Mutsuko Iitsuka, the wife of 60-year-old Masahiro, took her own life about three years ago at the age of 57 in Sendai in Miyagi Prefecture.

Photo taken on March 4, 2022, in Sendai shows Masahiro Iitsuka speaking about his wife Mutsuko, who died in April 2019.(Kyodo)

On the night of April 11, 2019, the couple had boiled fish for dinner and went to bed after watching television. They laughed as they fought over the futon as usual.

The next morning, Masahiro woke up alone. He was later notified by police that his wife had died. She did not leave a suicide note, he said.

The Iitsukas had survived the magnitude-9.0 quake and ensuing tsunami that hit eastern and northeastern Japan on March 11, 2011, and left 15,900 people dead and more than 2,500 missing.
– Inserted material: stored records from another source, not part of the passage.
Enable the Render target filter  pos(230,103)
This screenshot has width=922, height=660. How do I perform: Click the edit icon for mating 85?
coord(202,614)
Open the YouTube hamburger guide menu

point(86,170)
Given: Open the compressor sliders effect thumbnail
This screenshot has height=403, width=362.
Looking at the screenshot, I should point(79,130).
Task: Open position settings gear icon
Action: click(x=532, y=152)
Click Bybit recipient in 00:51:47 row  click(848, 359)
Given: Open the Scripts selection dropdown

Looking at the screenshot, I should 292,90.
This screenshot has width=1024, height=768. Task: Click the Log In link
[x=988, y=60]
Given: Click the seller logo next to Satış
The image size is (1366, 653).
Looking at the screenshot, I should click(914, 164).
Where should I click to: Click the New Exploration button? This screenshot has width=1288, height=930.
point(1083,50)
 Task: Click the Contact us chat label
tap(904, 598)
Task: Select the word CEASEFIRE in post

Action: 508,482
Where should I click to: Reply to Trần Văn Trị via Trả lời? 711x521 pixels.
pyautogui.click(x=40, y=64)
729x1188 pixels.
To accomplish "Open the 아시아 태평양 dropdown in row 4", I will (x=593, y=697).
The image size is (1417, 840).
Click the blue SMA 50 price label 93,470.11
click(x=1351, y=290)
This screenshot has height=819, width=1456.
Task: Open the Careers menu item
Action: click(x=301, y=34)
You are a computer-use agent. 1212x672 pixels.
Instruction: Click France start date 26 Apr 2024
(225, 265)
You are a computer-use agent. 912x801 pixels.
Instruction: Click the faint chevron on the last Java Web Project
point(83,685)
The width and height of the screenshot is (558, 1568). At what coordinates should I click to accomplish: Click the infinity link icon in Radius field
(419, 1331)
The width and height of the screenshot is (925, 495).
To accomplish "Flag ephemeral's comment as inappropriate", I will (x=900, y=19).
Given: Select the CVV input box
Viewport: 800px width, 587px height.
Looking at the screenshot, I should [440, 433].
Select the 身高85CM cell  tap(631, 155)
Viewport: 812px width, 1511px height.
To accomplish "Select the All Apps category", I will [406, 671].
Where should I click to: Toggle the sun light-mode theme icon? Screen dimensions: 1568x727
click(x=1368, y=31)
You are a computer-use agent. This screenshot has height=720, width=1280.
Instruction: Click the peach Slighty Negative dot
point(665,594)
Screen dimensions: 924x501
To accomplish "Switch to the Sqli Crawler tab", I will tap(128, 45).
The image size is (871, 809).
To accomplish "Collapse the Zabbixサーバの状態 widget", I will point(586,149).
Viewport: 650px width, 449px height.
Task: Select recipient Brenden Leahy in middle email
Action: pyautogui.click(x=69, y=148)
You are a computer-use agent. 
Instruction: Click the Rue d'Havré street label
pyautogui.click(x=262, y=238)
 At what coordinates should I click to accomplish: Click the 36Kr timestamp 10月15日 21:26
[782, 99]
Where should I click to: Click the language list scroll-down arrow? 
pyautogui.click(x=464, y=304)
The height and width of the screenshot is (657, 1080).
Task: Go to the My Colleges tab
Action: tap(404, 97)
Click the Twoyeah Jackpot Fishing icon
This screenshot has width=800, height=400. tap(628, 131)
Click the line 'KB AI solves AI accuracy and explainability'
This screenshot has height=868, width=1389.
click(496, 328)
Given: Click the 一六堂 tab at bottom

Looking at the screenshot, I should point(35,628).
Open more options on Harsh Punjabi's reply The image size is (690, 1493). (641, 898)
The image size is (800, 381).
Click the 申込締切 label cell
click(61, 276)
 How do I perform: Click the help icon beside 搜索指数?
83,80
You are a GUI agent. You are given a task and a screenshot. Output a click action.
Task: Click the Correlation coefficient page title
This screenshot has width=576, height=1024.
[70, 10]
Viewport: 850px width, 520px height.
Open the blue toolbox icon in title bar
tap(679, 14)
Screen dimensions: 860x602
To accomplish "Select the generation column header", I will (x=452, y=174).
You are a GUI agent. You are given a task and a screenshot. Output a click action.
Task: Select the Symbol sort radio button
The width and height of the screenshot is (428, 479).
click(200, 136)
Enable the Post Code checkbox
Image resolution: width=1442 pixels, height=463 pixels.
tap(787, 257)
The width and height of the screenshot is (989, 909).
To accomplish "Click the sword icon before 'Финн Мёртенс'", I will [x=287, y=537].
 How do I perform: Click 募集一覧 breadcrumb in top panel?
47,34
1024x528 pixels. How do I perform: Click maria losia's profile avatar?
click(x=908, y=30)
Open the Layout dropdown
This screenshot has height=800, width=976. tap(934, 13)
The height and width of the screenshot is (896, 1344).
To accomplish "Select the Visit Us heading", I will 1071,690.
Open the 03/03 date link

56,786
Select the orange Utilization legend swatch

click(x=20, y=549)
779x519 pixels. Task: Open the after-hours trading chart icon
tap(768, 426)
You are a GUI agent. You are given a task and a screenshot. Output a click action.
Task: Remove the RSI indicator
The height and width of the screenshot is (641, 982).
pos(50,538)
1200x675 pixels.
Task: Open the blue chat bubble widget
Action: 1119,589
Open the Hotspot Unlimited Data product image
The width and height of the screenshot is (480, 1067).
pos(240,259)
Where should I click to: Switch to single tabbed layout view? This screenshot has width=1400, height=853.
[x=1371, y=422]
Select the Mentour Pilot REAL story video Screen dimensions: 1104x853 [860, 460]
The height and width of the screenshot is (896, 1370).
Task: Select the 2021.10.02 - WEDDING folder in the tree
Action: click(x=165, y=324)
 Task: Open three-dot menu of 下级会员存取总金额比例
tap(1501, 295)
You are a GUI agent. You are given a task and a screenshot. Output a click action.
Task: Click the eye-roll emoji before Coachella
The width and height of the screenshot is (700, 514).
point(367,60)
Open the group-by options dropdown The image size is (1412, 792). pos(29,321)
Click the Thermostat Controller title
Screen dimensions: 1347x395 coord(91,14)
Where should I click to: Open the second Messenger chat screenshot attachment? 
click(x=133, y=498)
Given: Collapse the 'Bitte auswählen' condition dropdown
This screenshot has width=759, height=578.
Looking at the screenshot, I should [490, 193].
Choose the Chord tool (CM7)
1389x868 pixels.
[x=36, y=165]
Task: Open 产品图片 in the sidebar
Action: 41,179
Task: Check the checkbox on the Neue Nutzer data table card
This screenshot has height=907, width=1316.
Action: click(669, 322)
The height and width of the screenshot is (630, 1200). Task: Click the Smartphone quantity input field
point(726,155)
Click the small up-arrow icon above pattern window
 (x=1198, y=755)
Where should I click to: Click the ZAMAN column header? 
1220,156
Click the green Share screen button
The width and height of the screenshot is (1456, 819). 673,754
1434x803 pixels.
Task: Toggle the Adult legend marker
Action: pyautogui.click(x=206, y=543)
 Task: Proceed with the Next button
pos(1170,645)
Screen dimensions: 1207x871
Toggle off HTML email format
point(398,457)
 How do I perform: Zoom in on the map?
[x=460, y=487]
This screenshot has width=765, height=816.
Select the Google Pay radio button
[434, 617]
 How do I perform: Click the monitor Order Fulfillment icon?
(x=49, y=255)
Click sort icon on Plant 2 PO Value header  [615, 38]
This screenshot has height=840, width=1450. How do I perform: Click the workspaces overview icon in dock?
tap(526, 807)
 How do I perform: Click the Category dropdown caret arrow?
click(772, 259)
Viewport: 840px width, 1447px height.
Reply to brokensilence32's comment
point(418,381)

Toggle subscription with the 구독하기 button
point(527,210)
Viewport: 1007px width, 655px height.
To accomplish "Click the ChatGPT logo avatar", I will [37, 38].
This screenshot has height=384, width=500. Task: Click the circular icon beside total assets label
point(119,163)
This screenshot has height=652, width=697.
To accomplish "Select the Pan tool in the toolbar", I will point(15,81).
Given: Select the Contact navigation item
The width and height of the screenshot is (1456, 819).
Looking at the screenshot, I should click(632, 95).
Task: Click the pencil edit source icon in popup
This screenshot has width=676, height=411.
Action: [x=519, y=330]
But their house in Iwanuma in Miyagi Prefecture was destroyed by the quake and aftershocks. In August 2011, they moved to temporary housing in Sendai, where 233 prefabricated houses were built.

As head of a neighborhood association, Iitsuka worked hard to prevent people from dying alone. But his wife, who had developed depression before the quake, grew weaker and at times she could barely get out of bed.

In spring of 2015, they moved to a nearby condominium that had been set up as public housing for disaster victims.

As Mutsuko had started to go out with her friends, Masahiro felt their lives had started to stabilize. "We cannot be disaster victims forever" he thought and he looked at ways of returning to some form of normalcy.

But after his wife's death, Iitsuka asked himself, why she had died without saying anything to him, and if he had overlooked anything unusual.

Though he never came up with an answer, he was unable to stop thinking, "If the disaster had never happened."

Attracted by her calm personality, the Iitsukas started dating when they were high school students and later got married.

Supplied photo taken in Sendai in August 2020 shows a gathering of residents of public housing for 2011 earthquake disaster victims. The event was hosted by a nonprofit group working to prevent suicides associated with the disaster. (Photo courtesy of the nonprofit group)(Kyodo)

Several months after her death, he almost followed her. But after being hospitalized, he started to live with his daughter.

Iitsuka now lives quietly with support from his family, but continues to go to hospital after being diagnosed as suffering from depression. "It will be a very long time before I can draw the line that the disaster is over," he said.

Suicides are officially associated with the disaster if they meet one of five requirements such as the place where the body is found and statements from bereaved family members.

The number of such suicides was highest in 2011 with 55. Though the figure is on a decreasing trend, it increased in 2017 and 2019.

Eiko Moriyama, the head of a nonprofit group in Miyagi working to prevent suicides associated with the disaster, said some survivors had to wait until recent years to unveil their feelings for the first time.

"It is impossible to measure what they are thinking in their heart with years. Long-term support is needed," Moriyama said.